How Fear Speech is Weaponized to Undermine Protests in Kenya

Unlike hate speech, which directly targets specific groups with insults or dehumanization, fear speech operates subtly. It uses exaggerated threats, emotional manipulation, and dog-whistle language to sow panic and cast certain groups as dangerous or unpatriotic. In Kenya’s case, this strategy became increasingly visible as government-aligned influencers, pseudo-news accounts, and anonymous users on platforms like X (formerly Twitter), TikTok, and Facebook began framing  protesters in the last protests as “foreign-funded anarchists,” “economic saboteurs,” and “terror sympathizers.”

Their objective is usually to discredit the protest movement by portraying it as part of a larger, sinister agenda. Some posts suggested that the demonstrations were being orchestrated by NGOs aligned with “Western interests,” while others floated conspiracies about foreign embassies funding Kenyan youth to destabilize the country. This narrative was not only false it was dangerous. It painted young, jobless Kenyans standing up for their economic rights as enemies of the state, traitors, or pawns in global political games.

At the center of this fear-based propaganda was the intentional blending of misinformation with fear speech. Old images from past riots were shared out of context to exaggerate the violence. Deeply edited videos of looting were used to suggest chaos. Several influential accounts even falsely claimed that armed groups had infiltrated the demonstrations. One widely circulated post alleged that protesters were planning to storm State House a narrative that, although baseless, sparked alarm and gave security forces justification for an aggressive crackdown.
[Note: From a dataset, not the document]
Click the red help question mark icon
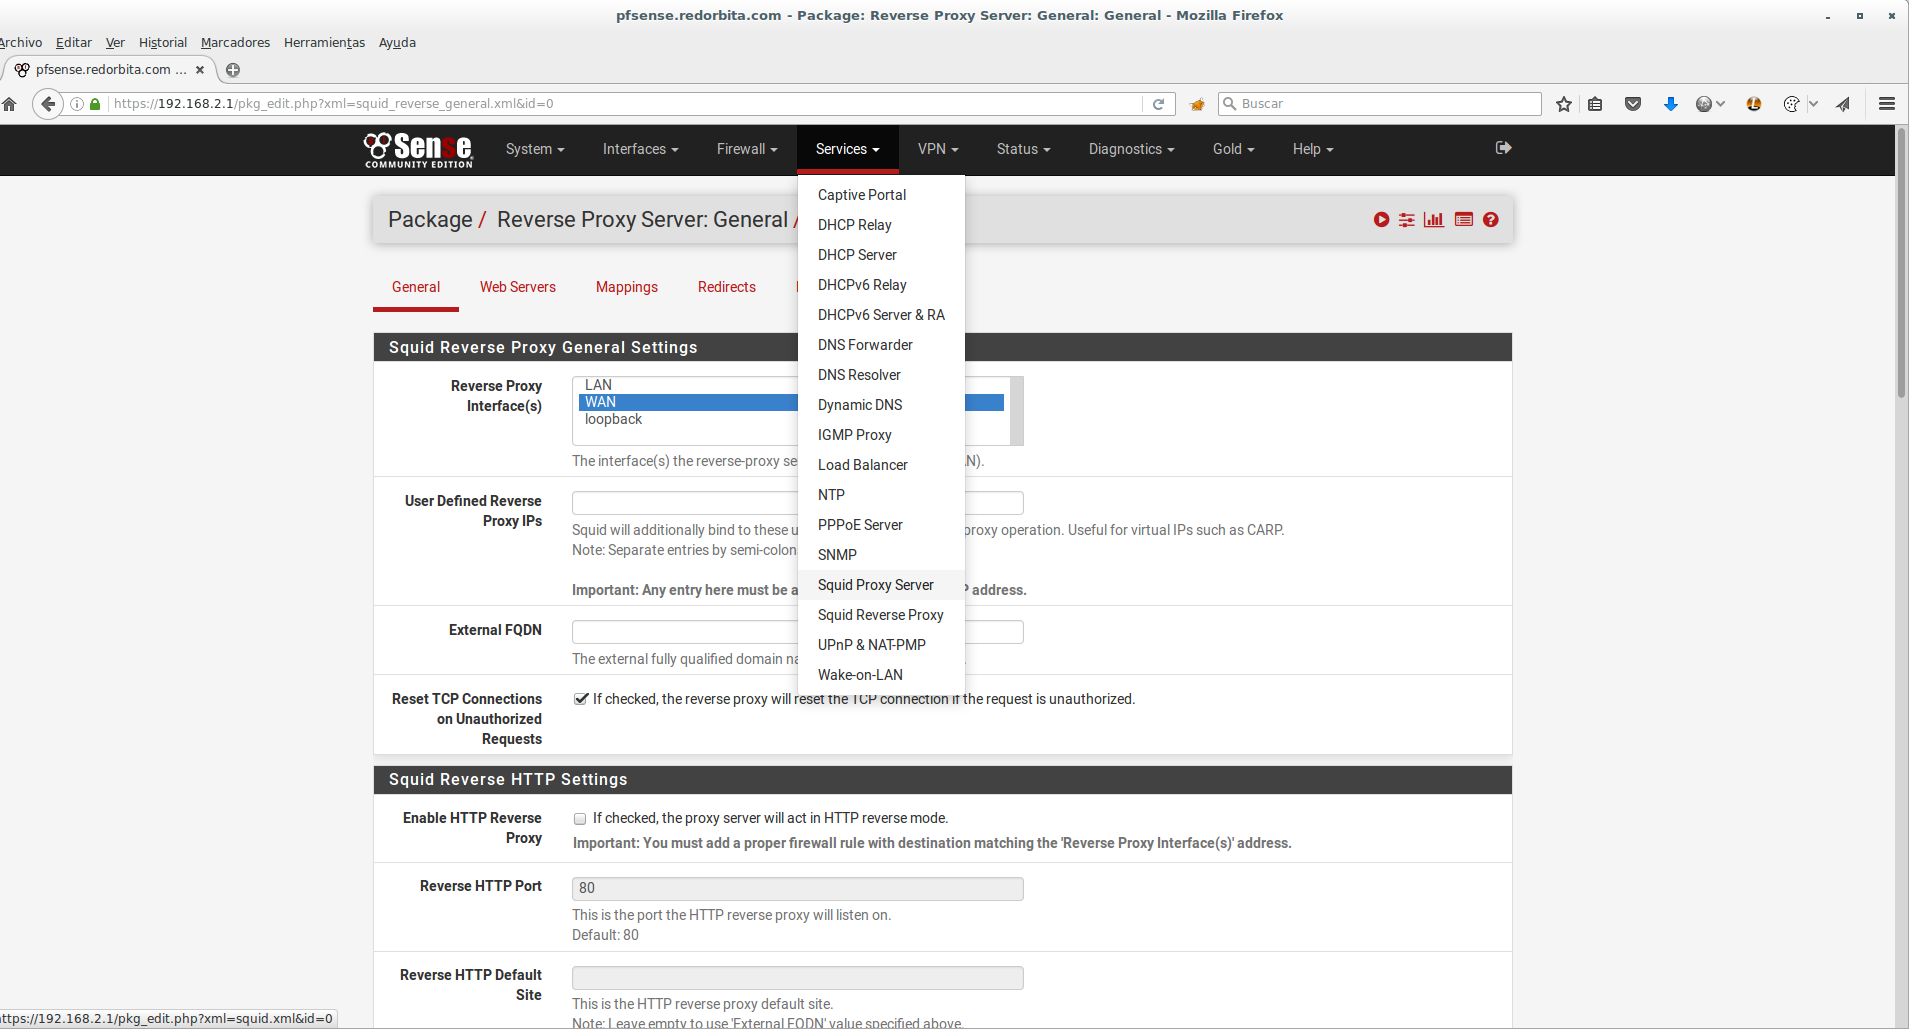This screenshot has height=1029, width=1909. tap(1491, 220)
The result was a shift in public sentiment. While many Kenyans initially supported the youth protests, fear speech created confusion and division. Some citizens, especially older generations, began questioning the intentions of the movement. “Why would they reject taxes if they aren’t being used by outsiders?” This is exactly how fear speech operates it doesn’t have to convince everyone. It only needs to plant enough doubt to weaken solidarity and justify repression.
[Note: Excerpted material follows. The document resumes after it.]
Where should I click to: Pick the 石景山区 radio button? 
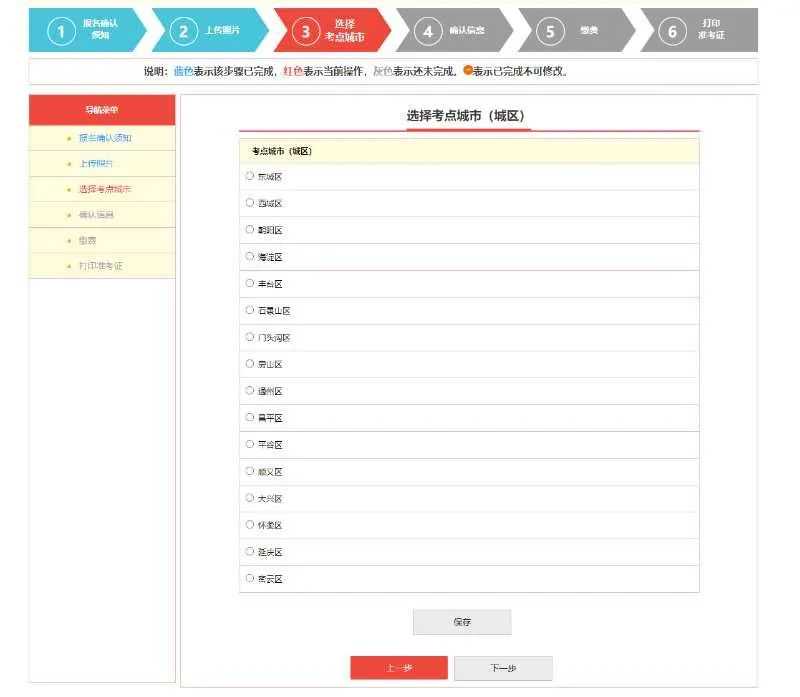250,311
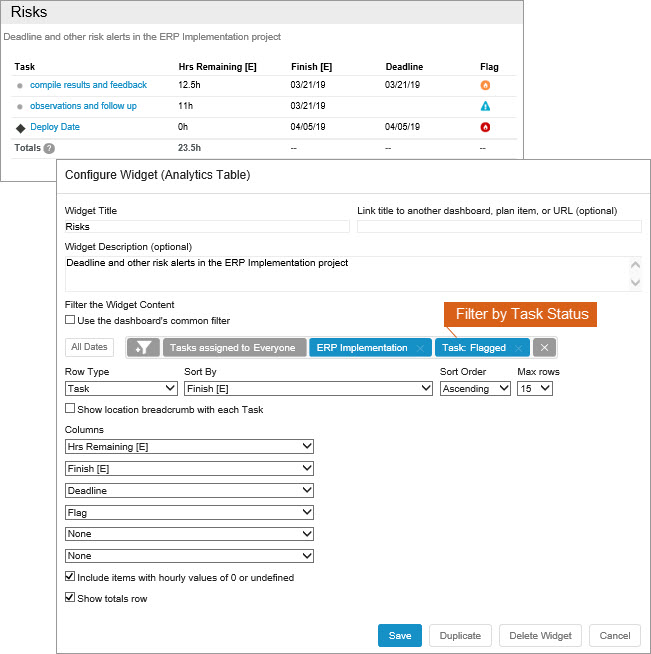Click the red flag icon for Deploy Date
The height and width of the screenshot is (654, 651).
(x=485, y=127)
Offline, the impact of this narrative was chilling. Protesters faced disproportionate police force, arbitrary arrests, and according to human rights observers enforced disappearances. The state’s response was not just physical but digital, amplified by the narrative that it was dealing with a threat to national stability rather than a legitimate expression of dissent.

What made this fear speech campaign especially effective was its use of language coded in patriotism. Those calling for calm were labeled “real Kenyans,” while protesters were dismissed as “paid mobs.” The moral high ground was framed around law, order, and economic recovery, painting resistance as chaos. Yet in reality, many of the demonstrators were young professionals, students, creatives, and unemployed youth those most affected by rising living costs, joblessness, and taxation on essentials.

The climate of fear created by these narratives made it harder to organize, harder to speak out, and harder to protest without being labeled a threat.

The June 2024 Finance Bill protests are a case study in how powerful online narratives can shape public discourse, twist truth, and criminalize legitimate dissent. In a country where the internet is now the primary source of information for many, unchecked fear speech is not just a threat to free speech but a threat to democracy.